My medium-rare New York strip steak arrived with a chunk of butter sitting at the top – melting rapidly – beckoning.  I vacillate between rare and medium-rare for my steaks, and medium-rare for this strip steak was the perfect cook.  The strip steak is a cut right next to the tenderloin, comparable in tenderness with the tenderloin, with a fuller bite.  It is also leaner, but still succulent to sink your teeth into.  Because of its own complex flavour, strip steaks are best grilled and paired as simply as possible, and marinades and sauces are kept to a minimum. 




The steak was almost perfect.  Its flesh was tender and squished ever so slightly every time I sunk my knife into it, revealing a shade of pink light as a girl’s fading flush.  Although the smokiness from the grill lingered a little longer than I would have liked, the satisfying chew more than made up for it.  I was pleased to dig into the simple sides of fresh vegetables and mashed potatoes, which went with the steak seamlessly. 










Another signature dish on the menu is the Legendary 10-oz burger Facing with a tower of a 10-oz patty topped with strips of bacon, cheddar, an onion ring, lettuce and pickles, one might wonder how best to eat this.  After a brief stare-down, we went the fork and knife way in an effort to invoke a sense of class.  With a burger.  Also done medium rare, the patty is tender and thick. While we found that the onion ring did little to the symphony of patty-lettuce-pickles-cheese (in the end we just picked up what’s left of it and ate it on its own), the bacon strips blended gloriously.  The somewhat tight grind of the patty gave out juices sparingly, which in the same instant seeped into the bacon and created a fine concoction of flavor in the mouth.  At the same time, though, I wished the patty would flood up more at each bite.  Towards the middle, we put away our fork and knife (neatly), and started picking the burger apart with our fingers.  A highly recommended way to finish. 
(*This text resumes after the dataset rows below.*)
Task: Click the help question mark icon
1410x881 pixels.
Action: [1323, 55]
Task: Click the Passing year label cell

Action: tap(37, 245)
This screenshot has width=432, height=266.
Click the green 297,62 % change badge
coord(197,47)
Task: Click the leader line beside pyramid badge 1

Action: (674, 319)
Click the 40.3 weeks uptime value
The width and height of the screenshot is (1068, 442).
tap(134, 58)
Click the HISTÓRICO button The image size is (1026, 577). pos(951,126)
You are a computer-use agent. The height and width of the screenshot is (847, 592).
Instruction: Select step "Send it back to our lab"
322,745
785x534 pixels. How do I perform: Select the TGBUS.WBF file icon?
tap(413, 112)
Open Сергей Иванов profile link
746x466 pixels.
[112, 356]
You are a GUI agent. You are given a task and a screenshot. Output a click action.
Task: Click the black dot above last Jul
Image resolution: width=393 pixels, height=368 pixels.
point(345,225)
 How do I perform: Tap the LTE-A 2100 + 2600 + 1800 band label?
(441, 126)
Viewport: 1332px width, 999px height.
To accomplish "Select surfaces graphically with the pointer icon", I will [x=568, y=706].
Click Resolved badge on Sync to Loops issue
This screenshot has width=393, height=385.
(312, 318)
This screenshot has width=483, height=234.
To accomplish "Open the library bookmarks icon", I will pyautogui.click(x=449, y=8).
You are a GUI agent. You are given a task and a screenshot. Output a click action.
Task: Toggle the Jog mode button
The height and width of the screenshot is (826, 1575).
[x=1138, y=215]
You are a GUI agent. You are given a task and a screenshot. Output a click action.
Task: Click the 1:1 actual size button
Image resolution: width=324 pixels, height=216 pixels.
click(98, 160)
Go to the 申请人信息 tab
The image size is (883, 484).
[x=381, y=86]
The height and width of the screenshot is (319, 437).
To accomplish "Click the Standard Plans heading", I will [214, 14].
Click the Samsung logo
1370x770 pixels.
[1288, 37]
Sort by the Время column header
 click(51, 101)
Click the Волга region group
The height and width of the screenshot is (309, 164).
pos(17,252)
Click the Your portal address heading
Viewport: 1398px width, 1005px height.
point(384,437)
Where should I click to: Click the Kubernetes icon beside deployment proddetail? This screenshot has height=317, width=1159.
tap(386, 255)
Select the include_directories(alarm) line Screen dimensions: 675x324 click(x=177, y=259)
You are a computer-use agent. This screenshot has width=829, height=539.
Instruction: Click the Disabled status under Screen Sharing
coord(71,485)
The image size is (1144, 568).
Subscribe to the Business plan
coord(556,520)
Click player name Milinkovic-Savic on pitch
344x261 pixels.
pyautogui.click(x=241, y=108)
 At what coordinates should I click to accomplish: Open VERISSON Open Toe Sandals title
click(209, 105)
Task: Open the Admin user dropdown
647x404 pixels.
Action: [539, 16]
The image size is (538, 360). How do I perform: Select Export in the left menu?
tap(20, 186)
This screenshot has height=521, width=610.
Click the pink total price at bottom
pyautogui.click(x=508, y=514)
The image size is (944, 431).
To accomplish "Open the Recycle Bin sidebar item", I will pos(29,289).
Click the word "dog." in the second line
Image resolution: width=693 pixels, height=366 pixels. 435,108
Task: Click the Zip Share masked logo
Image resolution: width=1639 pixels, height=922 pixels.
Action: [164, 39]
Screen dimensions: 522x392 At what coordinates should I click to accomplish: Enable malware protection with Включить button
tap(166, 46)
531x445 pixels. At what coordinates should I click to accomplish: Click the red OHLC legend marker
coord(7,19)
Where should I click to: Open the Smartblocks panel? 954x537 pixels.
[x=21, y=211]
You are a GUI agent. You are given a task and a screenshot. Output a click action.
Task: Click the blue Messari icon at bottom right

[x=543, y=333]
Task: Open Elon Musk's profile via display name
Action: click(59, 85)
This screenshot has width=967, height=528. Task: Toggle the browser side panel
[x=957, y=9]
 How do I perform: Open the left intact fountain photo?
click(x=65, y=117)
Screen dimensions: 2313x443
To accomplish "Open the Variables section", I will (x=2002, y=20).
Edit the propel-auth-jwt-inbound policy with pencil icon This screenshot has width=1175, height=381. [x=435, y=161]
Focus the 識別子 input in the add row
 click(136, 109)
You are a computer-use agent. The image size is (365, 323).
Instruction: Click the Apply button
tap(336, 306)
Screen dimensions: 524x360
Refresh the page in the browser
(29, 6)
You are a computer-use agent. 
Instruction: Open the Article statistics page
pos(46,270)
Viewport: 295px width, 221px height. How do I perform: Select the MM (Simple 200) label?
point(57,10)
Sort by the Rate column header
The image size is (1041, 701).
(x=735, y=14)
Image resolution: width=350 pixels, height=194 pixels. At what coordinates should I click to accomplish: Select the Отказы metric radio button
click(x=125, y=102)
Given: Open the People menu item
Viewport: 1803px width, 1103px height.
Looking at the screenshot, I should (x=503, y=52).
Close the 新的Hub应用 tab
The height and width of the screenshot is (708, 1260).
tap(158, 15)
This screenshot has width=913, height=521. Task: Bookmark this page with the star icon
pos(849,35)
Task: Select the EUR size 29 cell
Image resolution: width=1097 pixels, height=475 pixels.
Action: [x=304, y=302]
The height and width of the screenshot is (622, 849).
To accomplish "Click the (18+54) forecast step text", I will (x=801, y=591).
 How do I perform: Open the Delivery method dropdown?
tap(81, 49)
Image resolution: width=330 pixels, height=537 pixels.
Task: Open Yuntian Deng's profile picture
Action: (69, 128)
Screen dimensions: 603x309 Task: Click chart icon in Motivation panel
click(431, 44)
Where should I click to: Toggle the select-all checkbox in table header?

While the side of mac and cheese met expectations, there simply wasn’t enough room for sides.   And as expected, halfway through my main I was hit with the realization that there was absolutely no more room for dessert.  But being troopers, we forged on and got mini versions of the Hot Fudge Brownie Sundae anyway, upon (little-needed) insistence of the manager, and needless to say, this was the one dish that everyone cleaned through with licks and smacks.






Another thing worth noting is the Hard Rock cocktail menu.   It was fun choosing from the crazy variety and then wrangling with the waiters on what best to order.  If you are adventurous enough, flag over the restaurant and bar manager Ah Beng and he would be more than delighted to have you road taste his funky concoctions.   Which he might or might not name after you.  At Hard Rock, experiments tend to be more hits than misses, but playing it safe can also satisfy more than you expect.